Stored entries
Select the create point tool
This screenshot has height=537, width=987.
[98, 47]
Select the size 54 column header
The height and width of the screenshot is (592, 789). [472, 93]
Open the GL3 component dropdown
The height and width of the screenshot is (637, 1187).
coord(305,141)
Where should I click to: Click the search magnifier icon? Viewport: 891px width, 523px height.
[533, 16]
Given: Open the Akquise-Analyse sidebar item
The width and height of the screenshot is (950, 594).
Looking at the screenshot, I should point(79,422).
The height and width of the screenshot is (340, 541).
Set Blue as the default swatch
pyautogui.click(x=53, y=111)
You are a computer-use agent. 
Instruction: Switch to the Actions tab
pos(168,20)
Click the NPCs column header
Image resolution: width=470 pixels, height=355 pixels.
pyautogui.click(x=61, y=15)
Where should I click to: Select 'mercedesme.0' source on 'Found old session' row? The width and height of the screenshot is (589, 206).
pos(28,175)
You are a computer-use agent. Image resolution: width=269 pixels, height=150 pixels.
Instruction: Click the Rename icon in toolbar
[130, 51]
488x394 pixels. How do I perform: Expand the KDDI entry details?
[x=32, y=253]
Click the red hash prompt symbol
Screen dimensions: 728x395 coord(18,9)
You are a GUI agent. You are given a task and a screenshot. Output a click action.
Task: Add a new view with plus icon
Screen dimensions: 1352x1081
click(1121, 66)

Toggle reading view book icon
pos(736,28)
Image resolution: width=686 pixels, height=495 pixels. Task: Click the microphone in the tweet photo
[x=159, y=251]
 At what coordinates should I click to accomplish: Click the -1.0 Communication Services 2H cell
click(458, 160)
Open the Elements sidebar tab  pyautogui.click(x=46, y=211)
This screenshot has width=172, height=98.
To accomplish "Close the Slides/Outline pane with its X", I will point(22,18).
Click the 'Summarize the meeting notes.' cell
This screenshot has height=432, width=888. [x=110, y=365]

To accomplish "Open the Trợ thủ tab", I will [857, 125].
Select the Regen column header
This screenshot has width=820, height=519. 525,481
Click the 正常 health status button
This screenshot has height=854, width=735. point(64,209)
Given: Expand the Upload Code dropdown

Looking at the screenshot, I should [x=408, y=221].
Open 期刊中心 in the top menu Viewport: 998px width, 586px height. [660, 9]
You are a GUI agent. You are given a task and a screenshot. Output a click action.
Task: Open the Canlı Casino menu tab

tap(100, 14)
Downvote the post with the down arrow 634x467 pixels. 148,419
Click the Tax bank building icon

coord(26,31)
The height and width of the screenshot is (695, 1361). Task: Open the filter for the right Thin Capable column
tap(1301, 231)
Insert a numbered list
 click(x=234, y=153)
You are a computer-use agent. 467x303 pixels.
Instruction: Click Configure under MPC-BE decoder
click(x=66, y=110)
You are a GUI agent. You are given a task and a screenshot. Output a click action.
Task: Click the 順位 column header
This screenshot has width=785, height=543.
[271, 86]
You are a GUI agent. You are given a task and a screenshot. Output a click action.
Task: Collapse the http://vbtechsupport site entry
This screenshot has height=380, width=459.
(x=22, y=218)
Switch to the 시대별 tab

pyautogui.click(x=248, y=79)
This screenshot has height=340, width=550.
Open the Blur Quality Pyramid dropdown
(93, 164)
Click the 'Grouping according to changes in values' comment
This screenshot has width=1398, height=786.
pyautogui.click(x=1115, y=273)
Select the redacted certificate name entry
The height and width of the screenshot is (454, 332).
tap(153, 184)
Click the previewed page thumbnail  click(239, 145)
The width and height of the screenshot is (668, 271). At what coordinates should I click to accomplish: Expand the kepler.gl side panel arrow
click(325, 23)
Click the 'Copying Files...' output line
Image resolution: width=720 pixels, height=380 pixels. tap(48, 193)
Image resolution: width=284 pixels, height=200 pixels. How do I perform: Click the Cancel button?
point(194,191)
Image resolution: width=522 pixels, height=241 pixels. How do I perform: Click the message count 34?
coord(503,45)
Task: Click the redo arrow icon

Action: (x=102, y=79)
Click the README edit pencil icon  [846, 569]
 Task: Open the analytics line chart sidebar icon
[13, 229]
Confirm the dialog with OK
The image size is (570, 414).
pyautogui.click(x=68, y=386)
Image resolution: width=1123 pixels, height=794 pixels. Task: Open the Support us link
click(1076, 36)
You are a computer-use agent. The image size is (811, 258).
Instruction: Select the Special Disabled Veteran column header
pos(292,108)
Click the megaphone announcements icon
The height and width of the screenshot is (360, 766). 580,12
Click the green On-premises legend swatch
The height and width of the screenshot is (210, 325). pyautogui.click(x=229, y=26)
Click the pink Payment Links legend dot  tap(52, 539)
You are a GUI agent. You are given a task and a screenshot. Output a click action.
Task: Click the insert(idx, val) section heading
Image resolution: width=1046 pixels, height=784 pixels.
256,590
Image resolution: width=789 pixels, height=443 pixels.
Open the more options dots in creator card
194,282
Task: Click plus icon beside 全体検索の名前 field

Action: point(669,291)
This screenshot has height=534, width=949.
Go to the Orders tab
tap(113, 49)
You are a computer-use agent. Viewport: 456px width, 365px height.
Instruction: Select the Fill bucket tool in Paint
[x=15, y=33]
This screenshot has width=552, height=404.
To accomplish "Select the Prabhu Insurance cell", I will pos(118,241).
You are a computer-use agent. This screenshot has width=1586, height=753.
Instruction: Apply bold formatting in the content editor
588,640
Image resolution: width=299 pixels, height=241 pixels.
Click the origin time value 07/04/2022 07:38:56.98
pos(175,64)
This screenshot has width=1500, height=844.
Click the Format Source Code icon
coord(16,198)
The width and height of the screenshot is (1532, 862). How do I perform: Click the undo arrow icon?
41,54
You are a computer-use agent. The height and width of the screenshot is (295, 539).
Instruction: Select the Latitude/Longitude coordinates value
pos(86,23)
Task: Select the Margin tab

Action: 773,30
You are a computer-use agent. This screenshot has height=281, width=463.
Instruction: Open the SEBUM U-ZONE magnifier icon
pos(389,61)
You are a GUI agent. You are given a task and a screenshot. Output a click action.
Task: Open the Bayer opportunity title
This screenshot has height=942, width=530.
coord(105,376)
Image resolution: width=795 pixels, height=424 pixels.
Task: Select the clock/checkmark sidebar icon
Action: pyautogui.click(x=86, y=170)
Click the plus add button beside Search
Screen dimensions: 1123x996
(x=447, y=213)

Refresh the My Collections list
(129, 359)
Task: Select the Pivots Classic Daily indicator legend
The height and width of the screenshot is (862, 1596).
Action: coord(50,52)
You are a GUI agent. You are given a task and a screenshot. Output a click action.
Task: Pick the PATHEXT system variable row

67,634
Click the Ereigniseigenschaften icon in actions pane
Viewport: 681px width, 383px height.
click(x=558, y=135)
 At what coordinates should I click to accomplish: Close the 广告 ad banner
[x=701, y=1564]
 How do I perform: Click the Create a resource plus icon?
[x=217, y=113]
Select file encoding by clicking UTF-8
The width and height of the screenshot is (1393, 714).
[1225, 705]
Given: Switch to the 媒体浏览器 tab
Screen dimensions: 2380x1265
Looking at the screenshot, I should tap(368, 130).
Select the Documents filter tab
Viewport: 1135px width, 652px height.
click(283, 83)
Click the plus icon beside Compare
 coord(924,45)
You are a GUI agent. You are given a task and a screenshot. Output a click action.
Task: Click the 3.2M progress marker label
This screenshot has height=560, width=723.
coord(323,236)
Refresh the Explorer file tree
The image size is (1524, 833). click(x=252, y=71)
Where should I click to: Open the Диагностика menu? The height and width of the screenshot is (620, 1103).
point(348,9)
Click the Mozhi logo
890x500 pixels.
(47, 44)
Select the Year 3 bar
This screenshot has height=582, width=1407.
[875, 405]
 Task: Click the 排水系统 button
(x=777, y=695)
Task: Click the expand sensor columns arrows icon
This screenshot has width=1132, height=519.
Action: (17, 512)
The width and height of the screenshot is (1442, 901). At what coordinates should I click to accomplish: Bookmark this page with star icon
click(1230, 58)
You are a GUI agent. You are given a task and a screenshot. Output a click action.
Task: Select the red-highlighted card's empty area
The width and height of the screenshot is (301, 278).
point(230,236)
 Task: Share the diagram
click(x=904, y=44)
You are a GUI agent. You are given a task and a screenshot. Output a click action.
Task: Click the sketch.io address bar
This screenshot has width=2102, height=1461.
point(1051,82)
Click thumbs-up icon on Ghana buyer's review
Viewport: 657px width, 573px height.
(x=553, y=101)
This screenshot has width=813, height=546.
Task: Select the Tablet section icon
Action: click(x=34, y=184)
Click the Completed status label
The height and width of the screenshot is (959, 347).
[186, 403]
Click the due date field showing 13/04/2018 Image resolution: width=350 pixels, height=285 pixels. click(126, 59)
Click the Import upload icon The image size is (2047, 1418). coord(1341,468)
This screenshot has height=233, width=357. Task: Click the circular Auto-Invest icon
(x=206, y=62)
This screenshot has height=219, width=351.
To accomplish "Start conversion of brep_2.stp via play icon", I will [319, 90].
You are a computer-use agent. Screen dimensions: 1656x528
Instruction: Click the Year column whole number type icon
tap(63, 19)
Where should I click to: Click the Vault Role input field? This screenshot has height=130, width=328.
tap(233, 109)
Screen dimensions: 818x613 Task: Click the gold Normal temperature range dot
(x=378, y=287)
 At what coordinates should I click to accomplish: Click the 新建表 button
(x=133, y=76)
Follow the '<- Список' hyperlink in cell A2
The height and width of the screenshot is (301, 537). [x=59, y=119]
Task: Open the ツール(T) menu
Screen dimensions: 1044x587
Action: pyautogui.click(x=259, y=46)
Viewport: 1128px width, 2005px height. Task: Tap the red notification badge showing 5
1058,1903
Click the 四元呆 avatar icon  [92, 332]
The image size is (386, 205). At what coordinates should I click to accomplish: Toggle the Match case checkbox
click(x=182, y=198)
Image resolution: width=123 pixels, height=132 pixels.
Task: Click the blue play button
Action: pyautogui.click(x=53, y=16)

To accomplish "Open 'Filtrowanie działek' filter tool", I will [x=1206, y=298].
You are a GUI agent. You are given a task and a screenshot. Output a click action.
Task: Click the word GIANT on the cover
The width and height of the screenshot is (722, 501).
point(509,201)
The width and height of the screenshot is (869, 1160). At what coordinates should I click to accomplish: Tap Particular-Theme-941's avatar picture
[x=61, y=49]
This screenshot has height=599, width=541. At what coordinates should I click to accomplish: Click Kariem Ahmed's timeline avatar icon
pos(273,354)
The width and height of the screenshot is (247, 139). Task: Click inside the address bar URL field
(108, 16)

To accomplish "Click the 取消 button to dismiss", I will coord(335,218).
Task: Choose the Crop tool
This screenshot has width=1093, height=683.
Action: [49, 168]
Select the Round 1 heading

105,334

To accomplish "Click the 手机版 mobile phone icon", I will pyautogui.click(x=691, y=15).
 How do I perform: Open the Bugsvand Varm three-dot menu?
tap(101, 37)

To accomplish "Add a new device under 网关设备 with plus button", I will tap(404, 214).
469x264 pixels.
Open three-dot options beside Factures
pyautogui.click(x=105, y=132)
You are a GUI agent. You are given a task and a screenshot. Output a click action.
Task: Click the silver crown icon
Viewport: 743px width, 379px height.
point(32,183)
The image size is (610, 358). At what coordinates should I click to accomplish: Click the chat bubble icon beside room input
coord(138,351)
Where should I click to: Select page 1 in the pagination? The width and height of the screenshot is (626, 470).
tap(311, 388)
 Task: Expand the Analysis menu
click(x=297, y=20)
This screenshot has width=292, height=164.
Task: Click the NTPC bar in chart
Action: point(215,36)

§ Objective
Please copy out the stretch of the listing from its first line through the line containing "pos(28,175)", keeping every line exactly as it appears.

§ Written solution
Select the create point tool
This screenshot has height=537, width=987.
[98, 47]
Select the size 54 column header
The height and width of the screenshot is (592, 789). [472, 93]
Open the GL3 component dropdown
The height and width of the screenshot is (637, 1187).
coord(305,141)
Where should I click to: Click the search magnifier icon? Viewport: 891px width, 523px height.
[533, 16]
Given: Open the Akquise-Analyse sidebar item
The width and height of the screenshot is (950, 594).
Looking at the screenshot, I should point(79,422).
The height and width of the screenshot is (340, 541).
Set Blue as the default swatch
pyautogui.click(x=53, y=111)
You are a computer-use agent. 
Instruction: Switch to the Actions tab
pos(168,20)
Click the NPCs column header
Image resolution: width=470 pixels, height=355 pixels.
pyautogui.click(x=61, y=15)
Where should I click to: Select 'mercedesme.0' source on 'Found old session' row? The width and height of the screenshot is (589, 206).
pos(28,175)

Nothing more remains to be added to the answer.